Notes on Big Data Book

Notes from…

Big Data: A Revolution That Will Transform How We Live, Work and Think

“With Correlation, there is no certainty, only probability. But if a correlation is strong the likelihood of a link is high” Nicholas Taleb

Optimal Proxy -> Billions of Models

We don’t need to care about taste your expectation but subject big data to correlation analysis and let it tell us what search queries are the best proxies.

Benefit – less biased, more accurate, faster

Causalities – quick illusory causality, slow methodical causal

We have a intuitive desire to see causal correlation. Not looking for causal reason but to find the correlations.

“Everything is obvious when you know the answer” Duncan Watts

Future will be driven by the abundance of data rather than by hypotheses.

Datafication #NewWord

Example – Maury US Navy (Mapping the weather)- took info generated from one purpose and convert it into something else. Doing so allowed the info to be used in a novel way to create a unique value.

To datafly a phenomenon is to put it in a quantified format so it can be tabulated and analysed.

Modern IT system certainly make big data possible but at its heart the move to big data is a continuation of human and ancient quest to measure, record and analyse the world.

“The IT revolution is evident all around us but the emphasis has most been of the technology. It is time to recast our gaze to focus on the information.”

Datafly – Data Source (How to measure), Data Entry (How to record what we measure)

There is the need to look at the whole picture.

Data History

Basis counting and measurement of length and weight were among the oldest form of conceptual tools of early civilisation.

3 Millennium BC the idea of recorded information had advanced significantly in the Indus valley, Egypt, and Mesopotamia. Tracks production and business transactions (the early foundation of dataification).

Roman found numeric’s were poor with their current system. They adopted an alternative system developed in India 1AD travelled to Persia and passed onto the arabs but they greatly re-defined. Crusades brought destruction but knowledge migrated.

~130million unique book since 15th century. Google took 20million which is 15% of world written languages. New discipline – computational lexiology that tries to understand human behaviour and cultural trends through quantitative analysis of words.

Fewer than 1/2 English words appear in books are included in the dictionary.

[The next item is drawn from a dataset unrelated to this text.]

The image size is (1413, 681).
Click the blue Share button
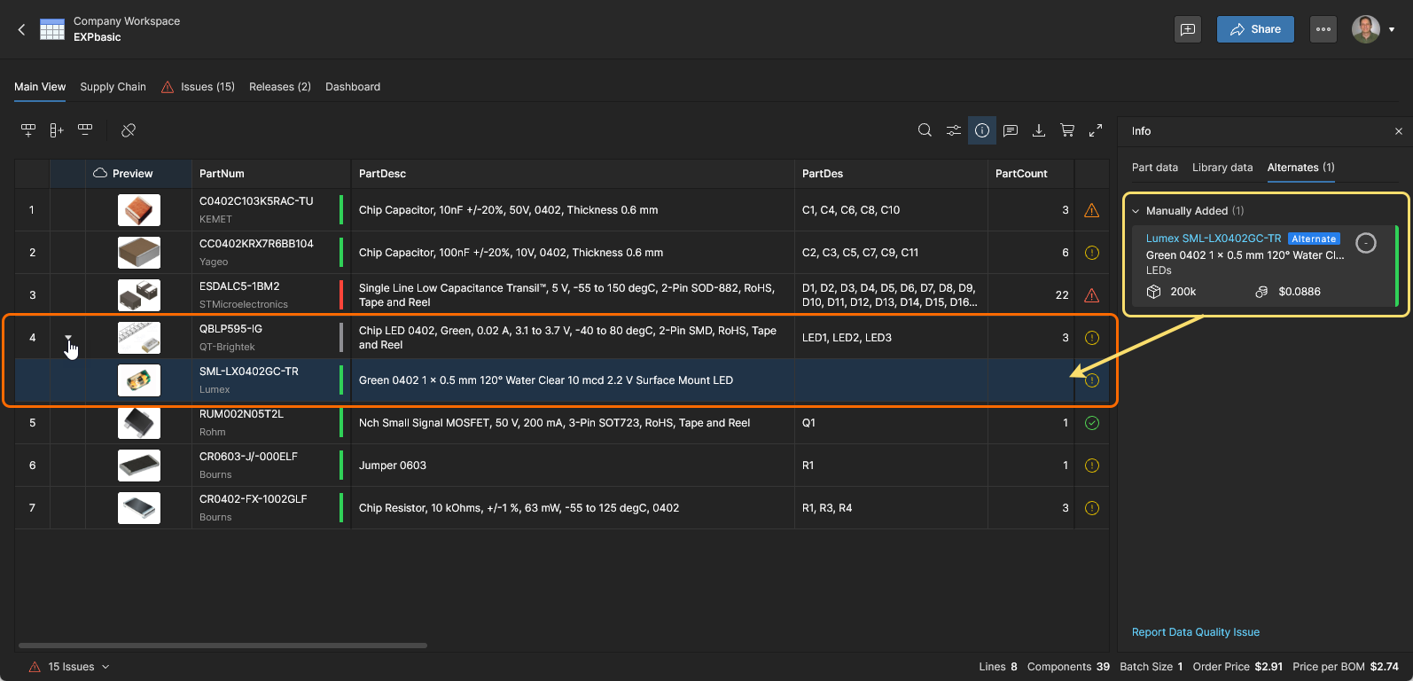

Google – scanning book project 2004 – digitized text (scan capture high resolution image files) – datafied (optical character recognition software that could take a digital image and recognise letters, words, sentences, paragraphs)  making the text indexable and searchable – Textual analysis (1st word of phrases used or became popular, spread of ideas and evolution of human thought across centuries and many languages, shift the thought)

“Words are like fossils encased within pages instead of sedimentary rock. The practioner of culturonics can mine them like archaeologists”

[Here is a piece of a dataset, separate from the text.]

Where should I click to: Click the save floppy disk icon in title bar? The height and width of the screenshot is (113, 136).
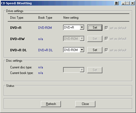[x=116, y=3]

Quantitification, Standardization, Collection

Twitter – sell the access to data using firehose comes at a cost via data sift and GNIP

Many companies parse tweets for sentiment analysis to understand customer feedback and guide impact of marketing campaign.

Derwent capital and Market Psych analyze datafied text of tweets signal investments.

Bernardo Huberman and HP friend develop a model to predict the rates of new tweet post to forecast film success.

509 million tweets, 2.4million people from 84 countries- peoples moods follow similar daily and weekly patterns.

Big data means all data.

  1. Infrastructure in place
  2. Special value in combining dataset
  3. one stop shop to obtain data simplifies life for data users

Risks- Equifax, experian, acxion

Personal Data Guru – Mydex & ID3

Netflix increase 10% recommend

3 core strategies ensure privacy – individual notice and consent, opting out, anomymization (lost effectiveness)

Regulatory shift from “Privacy consent” to “privacy through accountability”. “Differential privacy”

Data User Accountability is fundamental and essential change necessary for effective big data governance.

Safeguards for big data predictions

  1. Openness, data and algorithms underlying the prediction that affect individuals
  2. Certification, having algorithms certified for certain sensitive user by expert 3rd party as sound and valid.
  3. Disapprovability, concrete way for people can disprove prediction about themselves.

Big data governance – Privacy, Propensity, Algorithm authority.

“Big data is a resource and a tool meant to inform rather than explain. It points toward understanding but it can still lead to misunderstanding depending on how well or poorly it wielded.”

Big Data = N- all

We can never have perfect information, our predictions are inherently fallible.

It doesn’t offer ultimate answers just good enough ones to help us now until better methods and hence better answers come along.

We must use this tool with generous degree of humanity.